Причем тут губа?.. Я не был заикой, мне трудно давался только начальный приступ, дальше с разгону могло идти вполне гладко — до нового приступа, но редко у кого хватало терпения меня дожидаться.
«Хоть бы кто объяснил… намекнул. Надо кого-то найти. Сдвинуться с места».
Вот так.
Лежу я или стою? Иду.
Невесомость тела.
Я не вижу идущего, но как двойник, изнутри ощущаю прикосновение паутины ко лбу, ощущаю пяткой хруст известки.
Свечи или светляки, тусклые, как намек, пятна, бумажный шелест, голоса легкие, как шум пламени.
«Сейчас, сейчас, я объясню, тут должно быть написано. Только найти… сейчас… все завалено».
«Какая теперь разница».
«Так все внезапно, вдруг. Не успеваешь понять».
«Ничего, теперь будет время».
«Какое время! О чем вы говорите!»
«Не понимаю».
«А ночь сейчас или день, вы понимаете? Весна или осень?»
Шорох, шепоты, хруст под ногой или в костях головы, вокруг ушей, запах разлагающейся бумаги, предчувствие тошноты или обморока.
«А, ну конечно! Вот ты где! — защекотало щеку дыхание. Кто-то, неслышно приблизившись сбоку, обхватил мою руку своей, оплел вдоль всей длины, прижался волосатой щекой к щеке так плотно, что я не могу отстраниться, взглянуть, кто это, — и нету не то что сил — воли; я, впрочем, и так догадываюсь. — Ничего лучшего не придумал? Да ты не дергайся, не дергайся, чего уж теперь. Спрятаться захотелось? Хоть как-нибудь? Улизнуть? Дезертировать? Бросить всех, кто теперь без тебя не может? Ведь что-то в таком духе уже было, неужели не помнишь? И чем обернулось? Где папа, мама? Ну? Думаешь, все еще как-нибудь обойдется само собой? Окажется опять игрой ума? Пустячком? Литературным сюжетом? Что это ты нагородил? Эксперимент, изобретение, приют. Ах, как красиво! Даже теперь надеешься ускользнуть от понимания. Нет уж, дружок, так просто не выйдет. Придется рано или поздно дойти до конца, ты знаешь, что я имею в виду. Чего уж теперь пугаться… хотя, конечно, есть чего, я понимаю. Но ведь не о тебе одном речь. Ну?.. Да очнись же, наконец, нельзя так себя терять. Надо же все-таки вспомнить по-настоящему, восстановить… Попробуй еще раз»…

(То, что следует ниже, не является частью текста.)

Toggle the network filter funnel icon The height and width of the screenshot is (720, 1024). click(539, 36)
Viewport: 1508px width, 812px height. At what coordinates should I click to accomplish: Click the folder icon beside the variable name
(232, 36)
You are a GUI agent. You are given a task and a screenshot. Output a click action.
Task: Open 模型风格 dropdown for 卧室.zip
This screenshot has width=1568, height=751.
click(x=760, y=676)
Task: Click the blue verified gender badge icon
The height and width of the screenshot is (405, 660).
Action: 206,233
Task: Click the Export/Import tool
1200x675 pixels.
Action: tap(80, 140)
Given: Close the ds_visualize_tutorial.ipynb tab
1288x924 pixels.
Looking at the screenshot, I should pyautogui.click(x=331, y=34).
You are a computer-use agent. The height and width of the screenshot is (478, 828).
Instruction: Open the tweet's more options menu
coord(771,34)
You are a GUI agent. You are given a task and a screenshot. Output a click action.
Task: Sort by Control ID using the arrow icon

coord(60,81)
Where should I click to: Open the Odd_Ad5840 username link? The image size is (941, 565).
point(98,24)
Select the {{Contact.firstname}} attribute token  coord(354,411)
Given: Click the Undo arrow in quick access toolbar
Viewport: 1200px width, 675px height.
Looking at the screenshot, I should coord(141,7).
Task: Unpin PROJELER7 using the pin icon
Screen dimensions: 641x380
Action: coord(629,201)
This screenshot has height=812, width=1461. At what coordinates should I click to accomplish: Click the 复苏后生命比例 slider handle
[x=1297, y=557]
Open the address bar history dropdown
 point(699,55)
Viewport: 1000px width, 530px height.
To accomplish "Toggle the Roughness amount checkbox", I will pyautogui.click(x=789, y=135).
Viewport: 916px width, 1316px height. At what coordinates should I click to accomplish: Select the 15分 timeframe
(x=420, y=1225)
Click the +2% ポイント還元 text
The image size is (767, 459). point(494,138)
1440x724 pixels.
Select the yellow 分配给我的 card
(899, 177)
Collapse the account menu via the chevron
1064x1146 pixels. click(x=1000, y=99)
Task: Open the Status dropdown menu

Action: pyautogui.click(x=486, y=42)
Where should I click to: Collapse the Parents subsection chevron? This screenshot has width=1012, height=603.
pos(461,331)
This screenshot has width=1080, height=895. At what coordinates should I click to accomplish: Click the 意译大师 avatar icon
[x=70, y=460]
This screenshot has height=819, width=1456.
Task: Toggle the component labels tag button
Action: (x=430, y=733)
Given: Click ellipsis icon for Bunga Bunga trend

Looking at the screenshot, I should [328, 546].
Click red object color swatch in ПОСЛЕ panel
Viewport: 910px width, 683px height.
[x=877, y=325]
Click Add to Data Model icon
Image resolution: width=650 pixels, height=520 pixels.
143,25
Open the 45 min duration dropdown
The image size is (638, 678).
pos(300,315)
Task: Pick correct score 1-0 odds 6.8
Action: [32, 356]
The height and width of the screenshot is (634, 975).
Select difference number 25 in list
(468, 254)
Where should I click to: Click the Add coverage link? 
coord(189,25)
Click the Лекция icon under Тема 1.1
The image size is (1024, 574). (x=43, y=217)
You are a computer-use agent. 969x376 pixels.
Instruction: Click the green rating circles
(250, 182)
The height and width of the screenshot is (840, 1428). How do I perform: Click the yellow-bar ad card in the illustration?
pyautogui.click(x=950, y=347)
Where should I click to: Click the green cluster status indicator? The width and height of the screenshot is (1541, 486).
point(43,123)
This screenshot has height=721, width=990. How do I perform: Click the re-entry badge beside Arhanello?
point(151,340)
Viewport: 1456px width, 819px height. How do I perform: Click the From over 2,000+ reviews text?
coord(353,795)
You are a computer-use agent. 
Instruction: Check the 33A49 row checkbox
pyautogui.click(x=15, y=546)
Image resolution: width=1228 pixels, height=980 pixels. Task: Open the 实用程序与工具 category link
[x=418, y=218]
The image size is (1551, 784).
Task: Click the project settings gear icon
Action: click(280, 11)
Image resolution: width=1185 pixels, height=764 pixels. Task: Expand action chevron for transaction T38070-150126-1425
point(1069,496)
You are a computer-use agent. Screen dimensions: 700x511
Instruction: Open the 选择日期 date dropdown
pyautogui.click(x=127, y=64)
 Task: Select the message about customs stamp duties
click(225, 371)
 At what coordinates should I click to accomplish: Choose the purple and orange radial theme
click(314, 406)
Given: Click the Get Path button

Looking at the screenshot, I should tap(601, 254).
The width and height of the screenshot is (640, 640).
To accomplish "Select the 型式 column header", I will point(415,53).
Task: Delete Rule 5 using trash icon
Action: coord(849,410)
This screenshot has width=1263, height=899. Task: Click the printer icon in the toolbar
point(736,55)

Из ротового отверстия дышало лекарством.
Я не испытывал тоску, я был тоской, ее веществом; но я не мог сказать идущему слова предостережения или ободрения, хотя, казалось, помнил наперед каждый его шаг, его подошвой ощущая известковый хруст — как будто мне предстояло заполнять собственный след без возможности свернуть в сторону. Бесцветный невнятный свет; висячий замок оброс ржавчиной, как ракушками, ключа от него нет и быть не может, но ты уже знаешь, что можно просто обойти дверь стороной… ты уже спотыкался об эту кипу газет, перевязанную бечевкой, тут их завал, мягкие торосы, надо пробираться.
В подвале, куда людская очередь сносила, как дань, связки старой бумаги, которая должна была превратиться в продукт, ублаготворяющий желудок и душу.
Сам я это придумал или прочел на листке, подобранном в грязном
снегу?
Стальные пеньки во рту сточены почти до корней. От стриженой головы, как белые черви, расходятся присоски и провода.
«Кто их об этом просил?»
«А кто нас когда спрашивал?»
«Вот именно».
«Нас спрашивали, хотим мы появляться на свет или не хотим?»
«Остроумно».
«Как будто на нас опыт поставили».
«Хотел бы я знать, кто».
«Какая теперь разница».
«Хотел бы я ему в глаза посмотреть».
«Как будто попробовал — и не получилось».
«Нет, нельзя же так… совсем без смысла. Что-то нам должны объяснить».
«Думайте, если вам это еще важно».
«Слова, ничего больше».
«Лучше не знать».
«Клочки бумаги».
«По старым ценам».
«Так и не поймешь ничего».
Бесцветное понемногу наливается краской. Сейчас вспомню, сейчас вспомню. Что это и зачем я здесь? Нет, другое.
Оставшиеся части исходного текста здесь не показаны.